__Opdracht__. Typ alle onderstaande records letterlijk over, regel voor regel.

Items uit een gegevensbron
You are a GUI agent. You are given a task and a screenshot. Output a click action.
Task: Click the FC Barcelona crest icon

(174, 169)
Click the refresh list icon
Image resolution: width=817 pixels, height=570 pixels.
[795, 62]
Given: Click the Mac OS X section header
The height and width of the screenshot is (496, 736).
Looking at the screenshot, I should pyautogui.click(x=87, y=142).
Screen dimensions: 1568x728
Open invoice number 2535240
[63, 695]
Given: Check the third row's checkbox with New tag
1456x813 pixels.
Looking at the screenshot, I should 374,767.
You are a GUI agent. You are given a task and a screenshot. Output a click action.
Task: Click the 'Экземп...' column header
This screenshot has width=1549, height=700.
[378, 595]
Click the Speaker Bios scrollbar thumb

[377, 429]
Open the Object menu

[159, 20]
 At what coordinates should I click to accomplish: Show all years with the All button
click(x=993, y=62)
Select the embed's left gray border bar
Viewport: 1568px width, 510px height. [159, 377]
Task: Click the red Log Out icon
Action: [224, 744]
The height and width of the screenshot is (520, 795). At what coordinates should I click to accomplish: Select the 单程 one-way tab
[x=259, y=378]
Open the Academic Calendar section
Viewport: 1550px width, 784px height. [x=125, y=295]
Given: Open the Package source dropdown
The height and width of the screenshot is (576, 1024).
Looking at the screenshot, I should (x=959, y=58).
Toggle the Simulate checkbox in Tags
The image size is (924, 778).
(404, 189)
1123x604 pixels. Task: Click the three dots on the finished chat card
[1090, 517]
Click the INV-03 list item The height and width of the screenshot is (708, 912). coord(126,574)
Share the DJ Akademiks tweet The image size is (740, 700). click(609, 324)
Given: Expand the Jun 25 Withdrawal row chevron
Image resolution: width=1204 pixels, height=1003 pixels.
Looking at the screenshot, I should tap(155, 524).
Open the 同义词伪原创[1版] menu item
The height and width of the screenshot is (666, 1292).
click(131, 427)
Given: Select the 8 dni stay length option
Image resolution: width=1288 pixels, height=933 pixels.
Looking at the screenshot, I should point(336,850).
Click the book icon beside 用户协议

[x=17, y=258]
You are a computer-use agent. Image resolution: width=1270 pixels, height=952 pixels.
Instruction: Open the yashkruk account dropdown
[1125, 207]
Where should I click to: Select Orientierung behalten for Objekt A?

__Antwoord__.
You are a GUI agent. You are given a task and a screenshot. Output a click action.
Task: Click the FC Barcelona crest icon

(174, 169)
Click the refresh list icon
Image resolution: width=817 pixels, height=570 pixels.
[795, 62]
Given: Click the Mac OS X section header
The height and width of the screenshot is (496, 736).
Looking at the screenshot, I should pyautogui.click(x=87, y=142).
Screen dimensions: 1568x728
Open invoice number 2535240
[63, 695]
Given: Check the third row's checkbox with New tag
1456x813 pixels.
Looking at the screenshot, I should 374,767.
You are a GUI agent. You are given a task and a screenshot. Output a click action.
Task: Click the 'Экземп...' column header
This screenshot has width=1549, height=700.
[378, 595]
Click the Speaker Bios scrollbar thumb

[377, 429]
Open the Object menu

[159, 20]
 At what coordinates should I click to accomplish: Show all years with the All button
click(x=993, y=62)
Select the embed's left gray border bar
Viewport: 1568px width, 510px height. [159, 377]
Task: Click the red Log Out icon
Action: [224, 744]
The height and width of the screenshot is (520, 795). At what coordinates should I click to accomplish: Select the 单程 one-way tab
[x=259, y=378]
Open the Academic Calendar section
Viewport: 1550px width, 784px height. [x=125, y=295]
Given: Open the Package source dropdown
The height and width of the screenshot is (576, 1024).
Looking at the screenshot, I should (x=959, y=58).
Toggle the Simulate checkbox in Tags
The image size is (924, 778).
(404, 189)
1123x604 pixels. Task: Click the three dots on the finished chat card
[1090, 517]
Click the INV-03 list item The height and width of the screenshot is (708, 912). coord(126,574)
Share the DJ Akademiks tweet The image size is (740, 700). click(609, 324)
Given: Expand the Jun 25 Withdrawal row chevron
Image resolution: width=1204 pixels, height=1003 pixels.
Looking at the screenshot, I should tap(155, 524).
Open the 同义词伪原创[1版] menu item
The height and width of the screenshot is (666, 1292).
click(131, 427)
Given: Select the 8 dni stay length option
Image resolution: width=1288 pixels, height=933 pixels.
Looking at the screenshot, I should point(336,850).
Click the book icon beside 用户协议

[x=17, y=258]
You are a computer-use agent. Image resolution: width=1270 pixels, height=952 pixels.
Instruction: Open the yashkruk account dropdown
[1125, 207]
Where should I click to: Select Orientierung behalten for Objekt A?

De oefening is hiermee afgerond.